==== Data provided

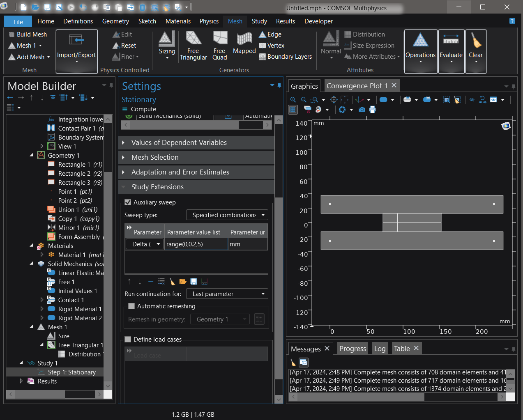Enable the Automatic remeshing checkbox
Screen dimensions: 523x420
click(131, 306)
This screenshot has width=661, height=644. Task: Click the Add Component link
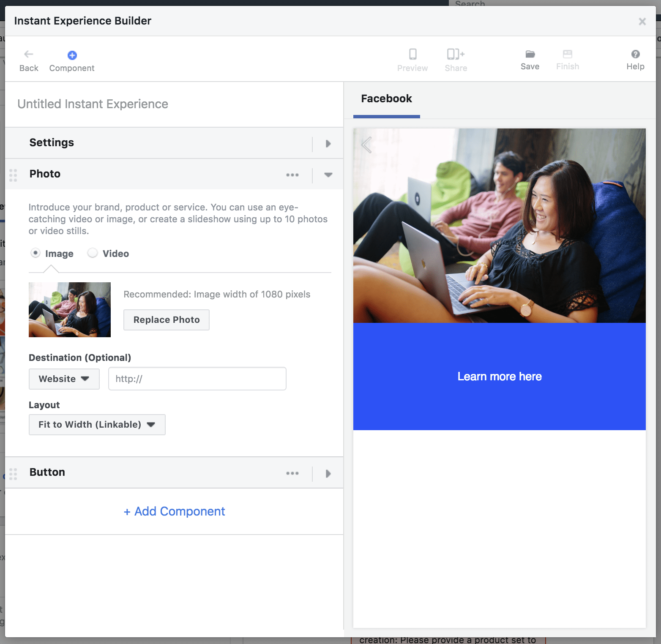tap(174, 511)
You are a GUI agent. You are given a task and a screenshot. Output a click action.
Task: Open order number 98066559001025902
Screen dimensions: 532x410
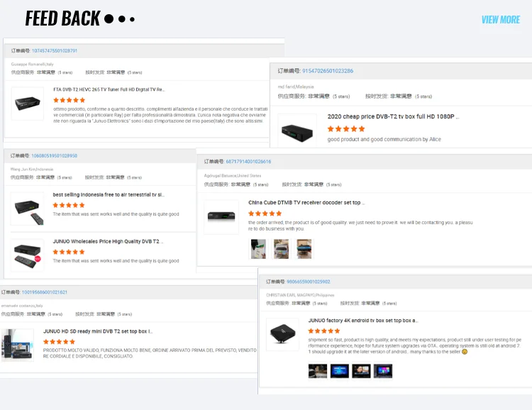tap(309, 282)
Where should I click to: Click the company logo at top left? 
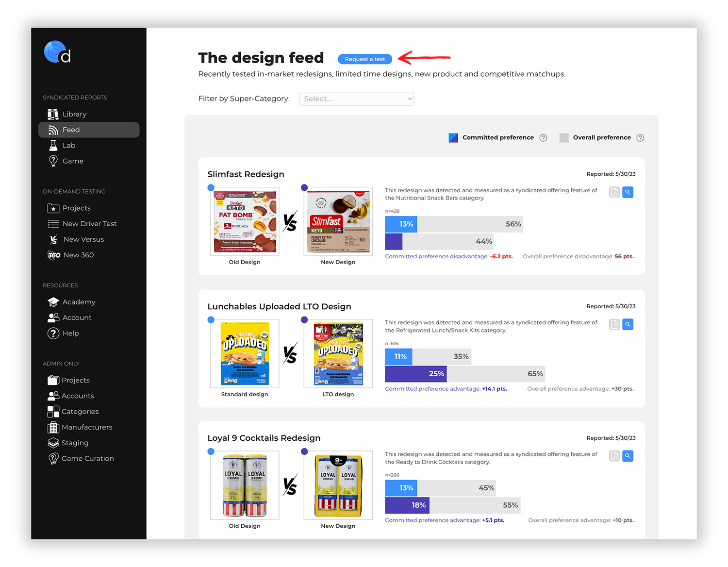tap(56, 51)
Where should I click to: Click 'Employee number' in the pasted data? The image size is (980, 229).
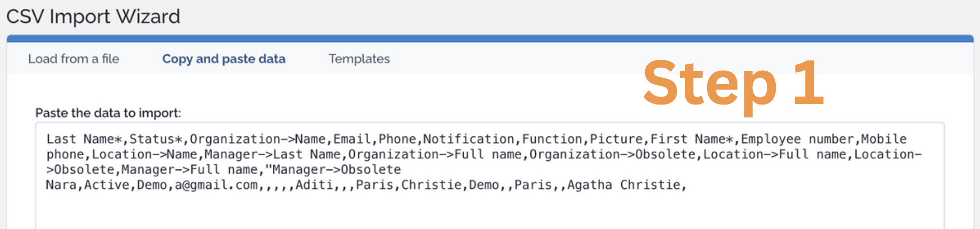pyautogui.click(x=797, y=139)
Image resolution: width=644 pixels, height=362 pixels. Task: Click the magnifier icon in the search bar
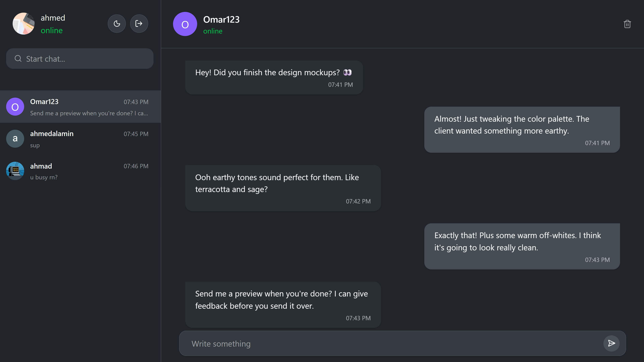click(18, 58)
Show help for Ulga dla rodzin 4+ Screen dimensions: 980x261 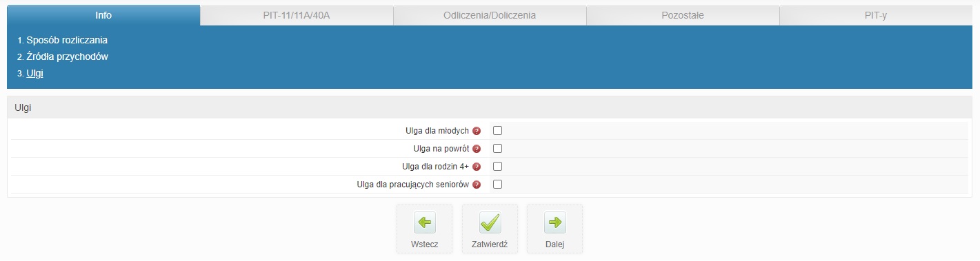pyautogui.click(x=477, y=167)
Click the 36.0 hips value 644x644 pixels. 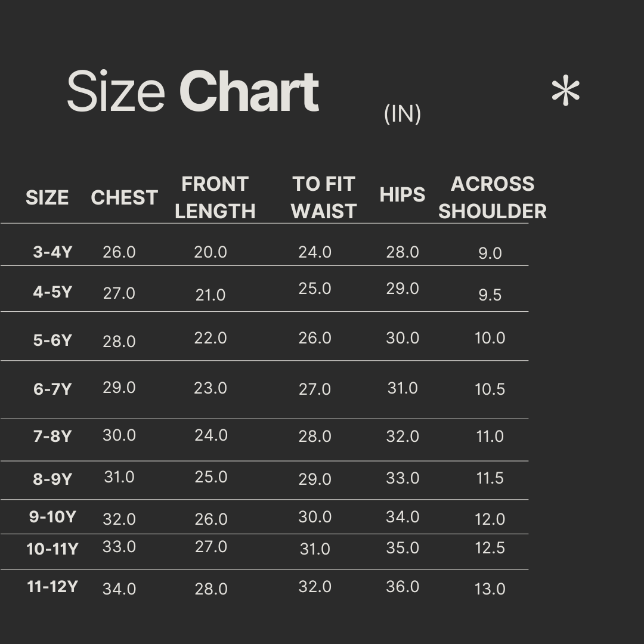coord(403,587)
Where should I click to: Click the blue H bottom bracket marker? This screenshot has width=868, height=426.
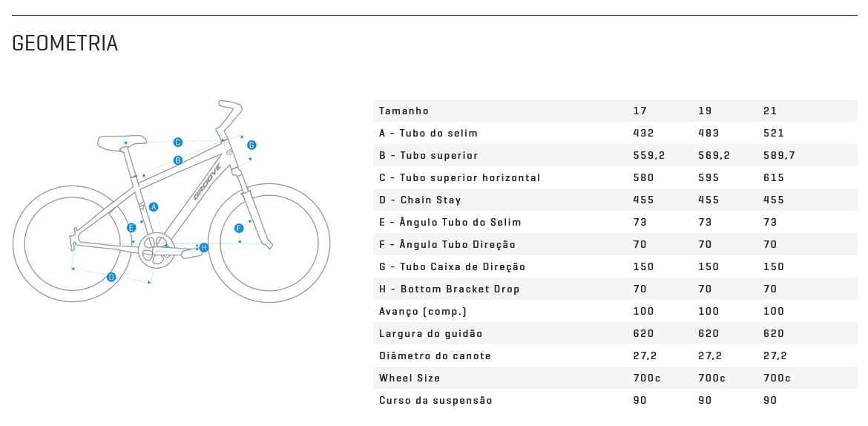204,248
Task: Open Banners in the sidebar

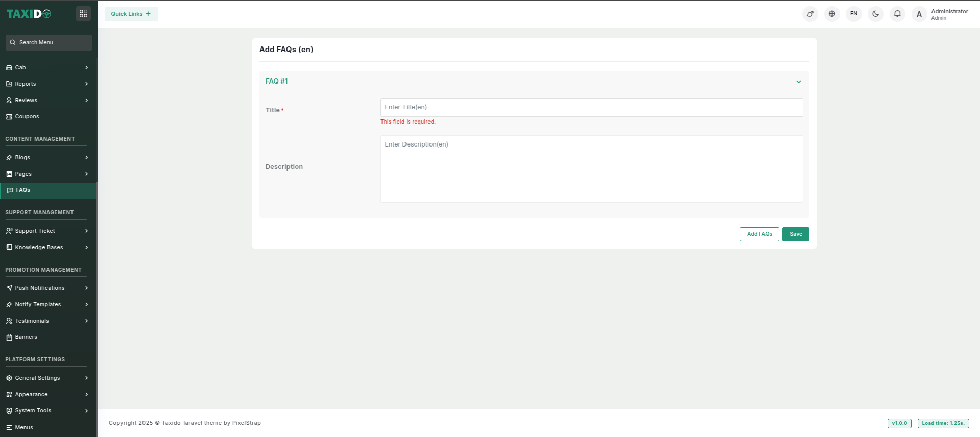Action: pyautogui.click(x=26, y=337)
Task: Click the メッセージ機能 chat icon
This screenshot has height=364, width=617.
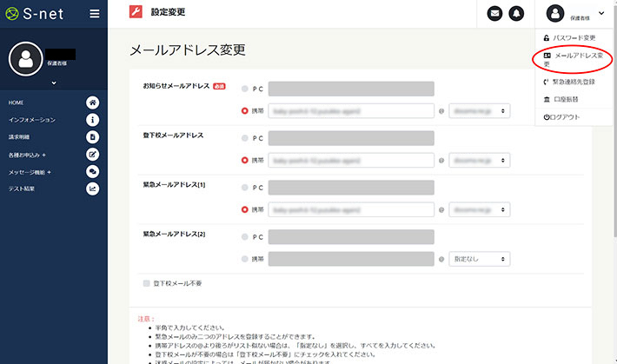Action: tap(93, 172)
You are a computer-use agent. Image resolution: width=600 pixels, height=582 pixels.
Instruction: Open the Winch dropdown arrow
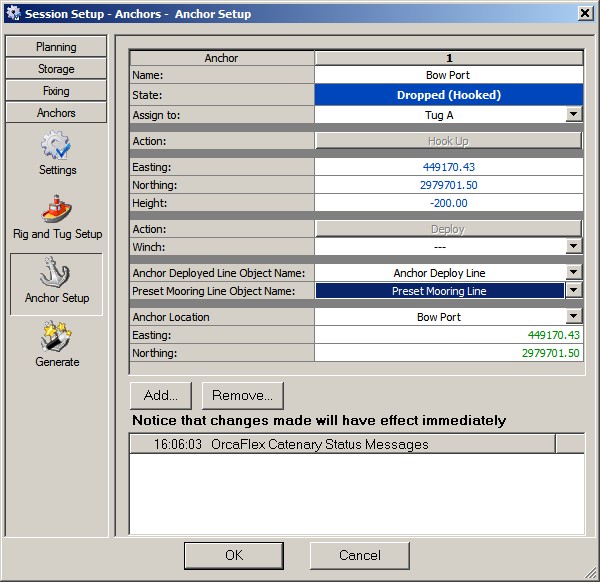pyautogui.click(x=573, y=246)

========

» **Work order**
Take the lines from the one containing "You are a computer-use" through the last line of the listing and repeat them exactly. Omit the pictures.

» **Answer space**
You are a computer-use agent. Image resolution: width=600 pixels, height=582 pixels.
Instruction: Open the Winch dropdown arrow
pyautogui.click(x=573, y=246)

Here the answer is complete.